Abstract:
IoT devices have fundamental security flaws that leave them open to a variety of security threats and
attacks, including attacks from botnets. Therefore, creators of botnets continue to take advantage of the
security vulnerabilities inherent in IoT devices to control many host devices on networks to launch cyber attacks on their target systems. The ongoing development of techniques to evade and obfuscate existing
detection and security procedures makes it difficult to discover IoT bot vulnerabilities. This study proposes
a deep learning method to detect two famous botnet-based attacks: the mirai and Bashlite bots on IoT
devices. Our approach implements a 1-dimensional convolutional neural network model (1D-CNN) that is
trained on 115 features of real traffic data collected from nine commercial internet of things devices infected
by the two mentioned IoT bots to recognize 10 classes of attacks and 1 class of benign traffic. The trained
multiclass classification malware detection model was evaluated on 847513 samples, containing 7062606
instances from the N-BaIoT dataset.
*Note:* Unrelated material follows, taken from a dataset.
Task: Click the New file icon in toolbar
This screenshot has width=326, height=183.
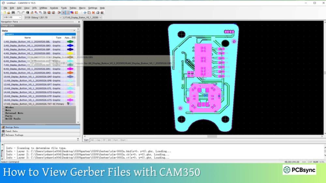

We further trained two existing models: Plain Feed forward neural
network and a popular supervised machine learning classifier, (Logistic Regression) models on the same
preprocessed datasets, and compared the classification performances against our proposed model. The
experimental results show that our 1D neuron-based model produced a higher prediction in terms of
overall classification accuracy over the two models. It was further noted that our model's performance was
superior to those of earlier studies on deep learning-based IoT botnet detection.